* PROBLEM TO WORK ON:
In the entries below, find the line with "Home (359, 152)" and the line with "pzamdriel (741, 360)". Reproduce those two lines and every line between them exactly, and nothing more.

* DATA EXCERPTS:
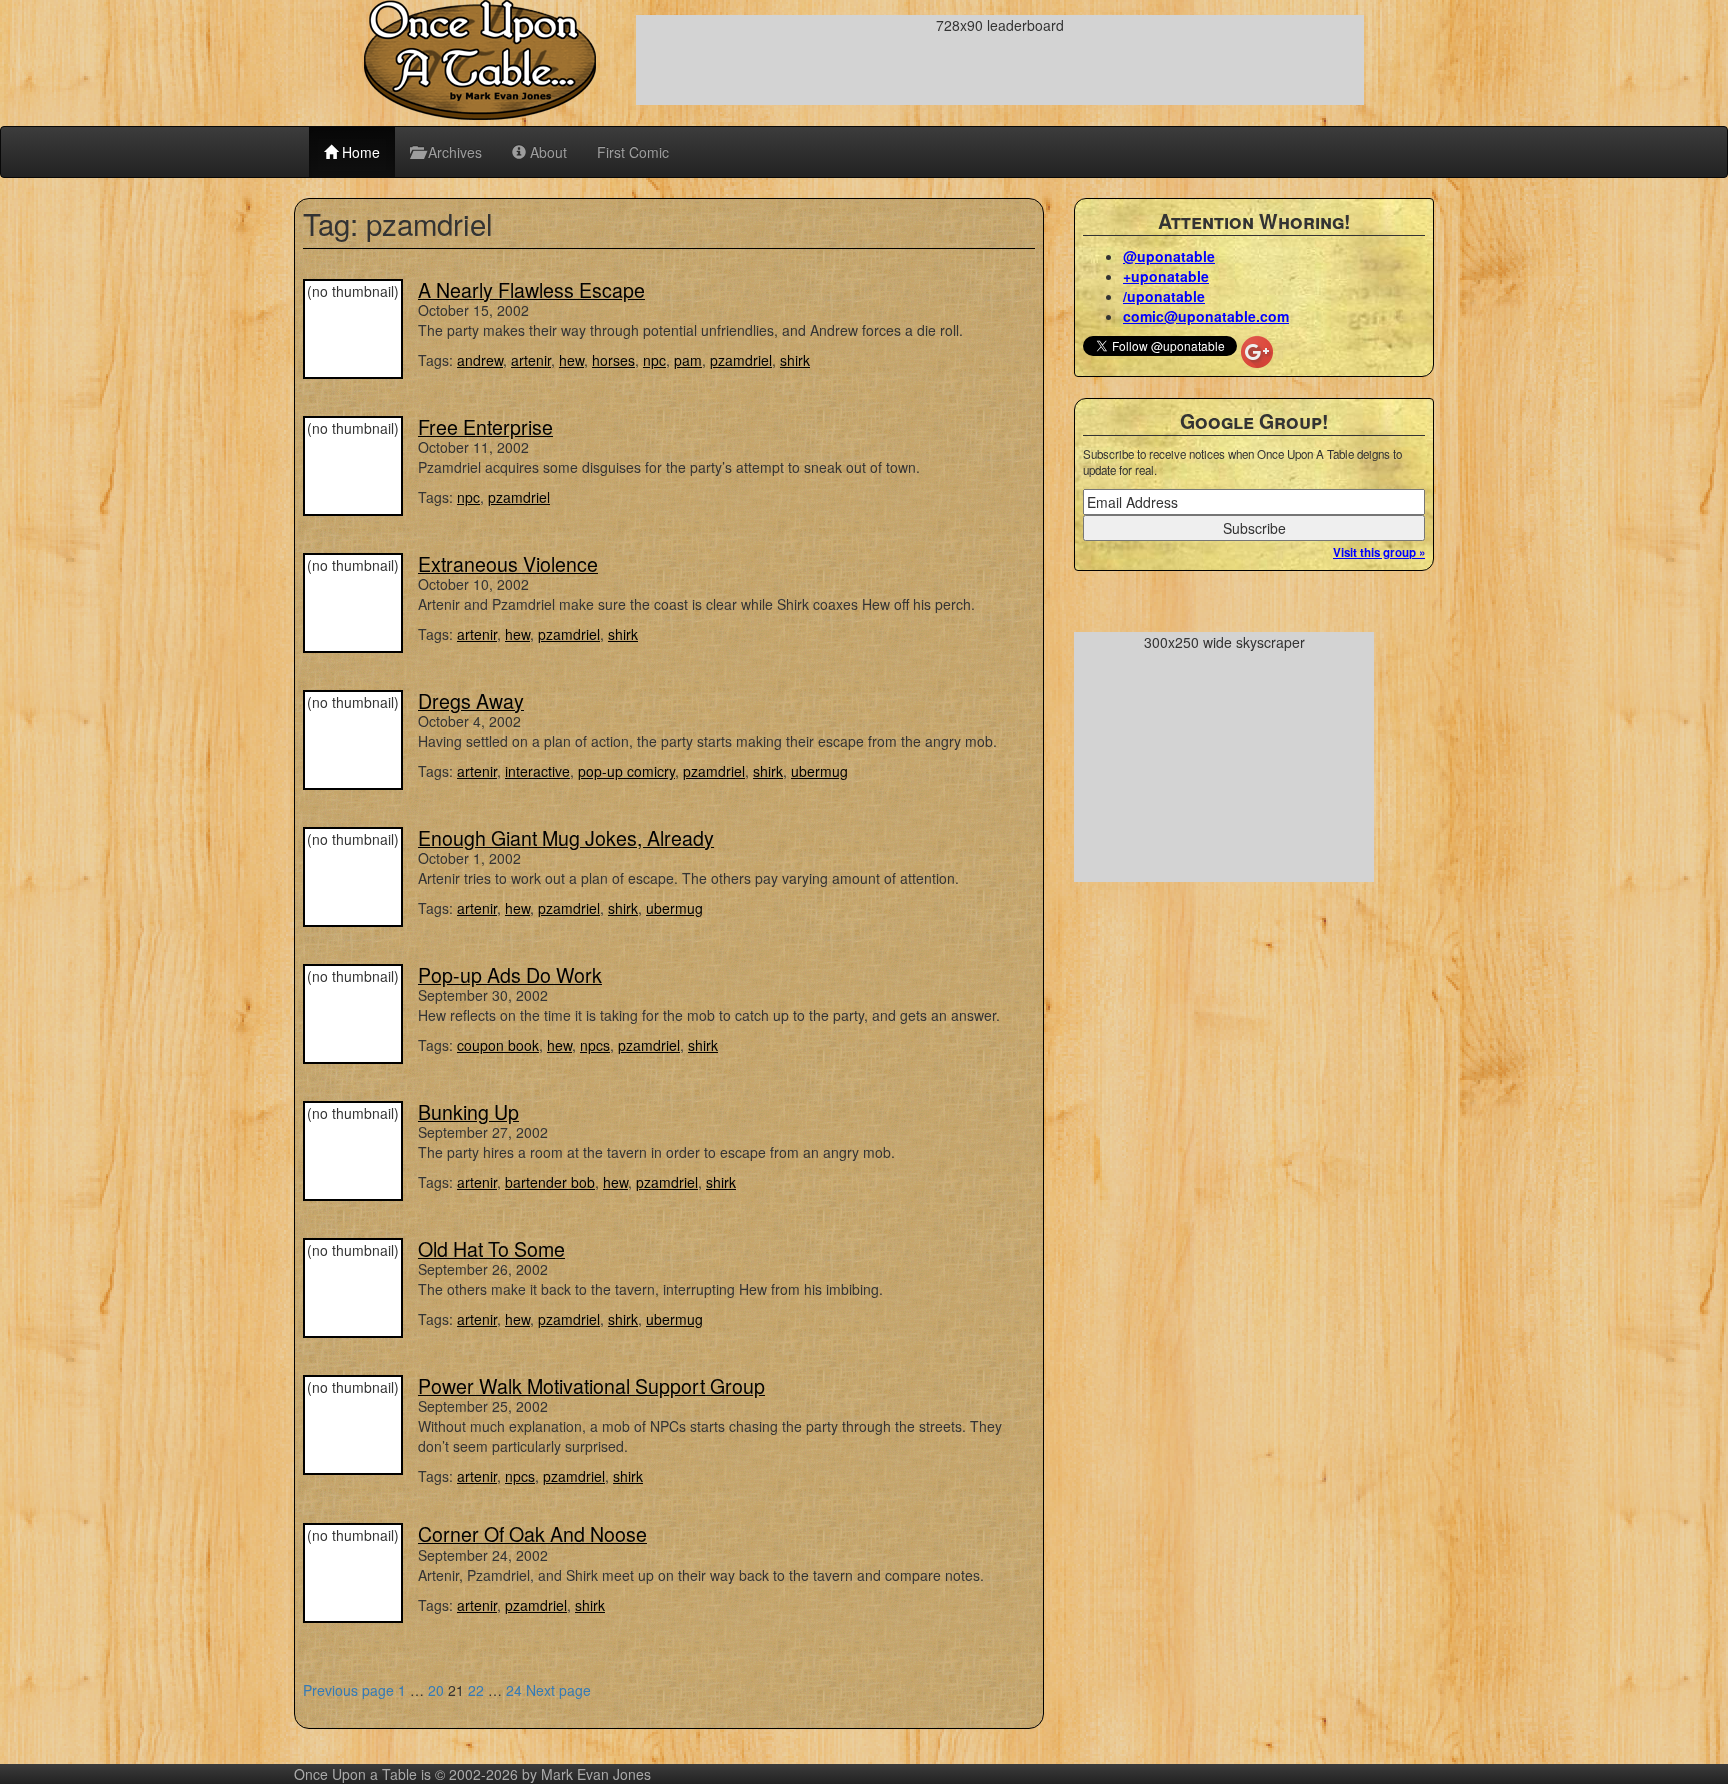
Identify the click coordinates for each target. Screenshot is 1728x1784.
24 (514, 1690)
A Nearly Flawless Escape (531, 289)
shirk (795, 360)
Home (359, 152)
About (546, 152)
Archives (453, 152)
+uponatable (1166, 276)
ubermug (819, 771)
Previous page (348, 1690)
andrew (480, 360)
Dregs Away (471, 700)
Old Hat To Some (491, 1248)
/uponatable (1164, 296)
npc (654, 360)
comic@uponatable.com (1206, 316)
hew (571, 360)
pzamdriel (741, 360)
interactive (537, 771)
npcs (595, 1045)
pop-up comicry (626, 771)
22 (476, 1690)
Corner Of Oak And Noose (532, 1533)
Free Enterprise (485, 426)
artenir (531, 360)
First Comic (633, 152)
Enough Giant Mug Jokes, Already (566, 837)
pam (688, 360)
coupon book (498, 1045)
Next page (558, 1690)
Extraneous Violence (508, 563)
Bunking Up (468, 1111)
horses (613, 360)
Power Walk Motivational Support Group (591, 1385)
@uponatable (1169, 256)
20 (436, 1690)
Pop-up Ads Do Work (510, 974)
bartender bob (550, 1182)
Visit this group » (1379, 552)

* SOLUTION FOR THIS TASK:
Home (359, 152)
About (546, 152)
Archives (453, 152)
+uponatable (1166, 276)
ubermug (819, 771)
Previous page (348, 1690)
andrew (480, 360)
Dregs Away (471, 700)
Old Hat To Some (491, 1248)
/uponatable (1164, 296)
npc (654, 360)
comic@uponatable.com (1206, 316)
hew (571, 360)
pzamdriel (741, 360)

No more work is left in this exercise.